Mohan Shanmugam picture Mohan Shanmugam · Feb 10, 2012 · Viewed 12.6k times · Source

In my server machines some process goes to defunct state for every day. it affects my CPU usage. Need to write a shell script to kill the defunct process id and parent id.

For example, when i run the command:

ps -ef|grep defunct.

found may values. In that i need to kill only "[chrome] defunct" process.

sample entry:-

bitnami  12217 12111  0 Feb09 pts/3    00:00:00 [chrome] <defunct>

I need to kill this type of chrome entries. Can any one suggest some samples to kill the entries

Answer

Jonathan Leffler picture Jonathan Leffler · Feb 10, 2012

Defunct processes do not go away until the parent process collects the corpse or the parent dies. When the parent process dies, the defunct processes are inherited by PID 1 (classically it is PID 1; it is some system process designated with the job), and PID 1 is designed to wait for dead bodies and remove them from the process table. So, strictly, the defunct processes only go away when their parent collects the corpse; when the original parent dies, the new parent collects the corpse so the defunct process goes away at last.

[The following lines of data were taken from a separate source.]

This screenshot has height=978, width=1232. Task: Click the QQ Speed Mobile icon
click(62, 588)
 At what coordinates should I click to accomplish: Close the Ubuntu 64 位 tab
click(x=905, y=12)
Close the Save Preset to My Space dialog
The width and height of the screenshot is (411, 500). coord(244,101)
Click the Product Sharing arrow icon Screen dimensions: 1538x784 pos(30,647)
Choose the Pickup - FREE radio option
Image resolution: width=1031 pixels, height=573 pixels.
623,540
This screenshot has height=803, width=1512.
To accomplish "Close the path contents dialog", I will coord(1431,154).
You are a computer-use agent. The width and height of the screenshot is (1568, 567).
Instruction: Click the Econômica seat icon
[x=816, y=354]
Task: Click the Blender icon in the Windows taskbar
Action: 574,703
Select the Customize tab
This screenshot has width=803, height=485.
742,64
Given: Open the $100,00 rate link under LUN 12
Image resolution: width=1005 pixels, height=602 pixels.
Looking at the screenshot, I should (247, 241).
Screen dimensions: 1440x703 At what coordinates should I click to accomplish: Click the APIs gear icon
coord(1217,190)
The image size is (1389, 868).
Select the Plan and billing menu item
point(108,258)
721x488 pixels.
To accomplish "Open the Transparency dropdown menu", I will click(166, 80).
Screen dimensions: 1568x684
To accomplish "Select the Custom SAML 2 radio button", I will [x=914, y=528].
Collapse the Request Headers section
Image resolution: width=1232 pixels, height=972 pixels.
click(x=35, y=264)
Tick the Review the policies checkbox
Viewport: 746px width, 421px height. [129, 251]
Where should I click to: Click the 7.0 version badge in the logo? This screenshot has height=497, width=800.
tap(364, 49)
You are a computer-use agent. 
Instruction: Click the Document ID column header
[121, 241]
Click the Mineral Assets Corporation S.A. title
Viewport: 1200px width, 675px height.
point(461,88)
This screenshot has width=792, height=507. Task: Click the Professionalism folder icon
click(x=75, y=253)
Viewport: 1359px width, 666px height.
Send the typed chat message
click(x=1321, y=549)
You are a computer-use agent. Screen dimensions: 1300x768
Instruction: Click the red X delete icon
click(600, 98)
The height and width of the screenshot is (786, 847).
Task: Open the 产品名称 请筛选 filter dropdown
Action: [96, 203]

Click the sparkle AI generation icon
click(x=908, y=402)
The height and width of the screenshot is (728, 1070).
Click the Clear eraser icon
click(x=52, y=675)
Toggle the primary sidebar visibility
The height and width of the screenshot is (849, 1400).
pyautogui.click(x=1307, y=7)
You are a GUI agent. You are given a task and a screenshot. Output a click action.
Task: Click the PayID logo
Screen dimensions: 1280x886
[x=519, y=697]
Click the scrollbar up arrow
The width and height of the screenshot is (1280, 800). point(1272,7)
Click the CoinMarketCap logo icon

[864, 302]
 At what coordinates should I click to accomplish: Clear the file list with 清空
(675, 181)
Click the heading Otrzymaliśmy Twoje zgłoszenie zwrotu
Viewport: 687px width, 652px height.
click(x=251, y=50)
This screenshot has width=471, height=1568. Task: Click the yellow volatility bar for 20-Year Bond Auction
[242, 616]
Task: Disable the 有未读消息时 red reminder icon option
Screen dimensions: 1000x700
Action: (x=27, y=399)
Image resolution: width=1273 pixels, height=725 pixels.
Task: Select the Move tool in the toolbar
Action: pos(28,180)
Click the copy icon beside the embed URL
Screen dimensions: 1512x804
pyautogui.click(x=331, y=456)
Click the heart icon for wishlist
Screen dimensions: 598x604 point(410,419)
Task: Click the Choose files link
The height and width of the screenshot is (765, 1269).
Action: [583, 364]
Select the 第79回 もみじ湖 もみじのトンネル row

So, either write the parent code so that it waits on its dead children, or kill the parent process.

Note that defunct processes occupy very little resources - basically, a slot in the process table and the resource (timing) information that the parent can ask for. Having said that, last year I was working on a machine where there were 3 new defunct processes per minute, owned by a a system process other than PID 1, that were not being harvested. Things like ps took a long, long, long time when the number of defunct processes climbed into the hundreds of thousands. (The solution was to install the correct fix pack for the o/s.) They are not completely harmless, but a few are not a major problem.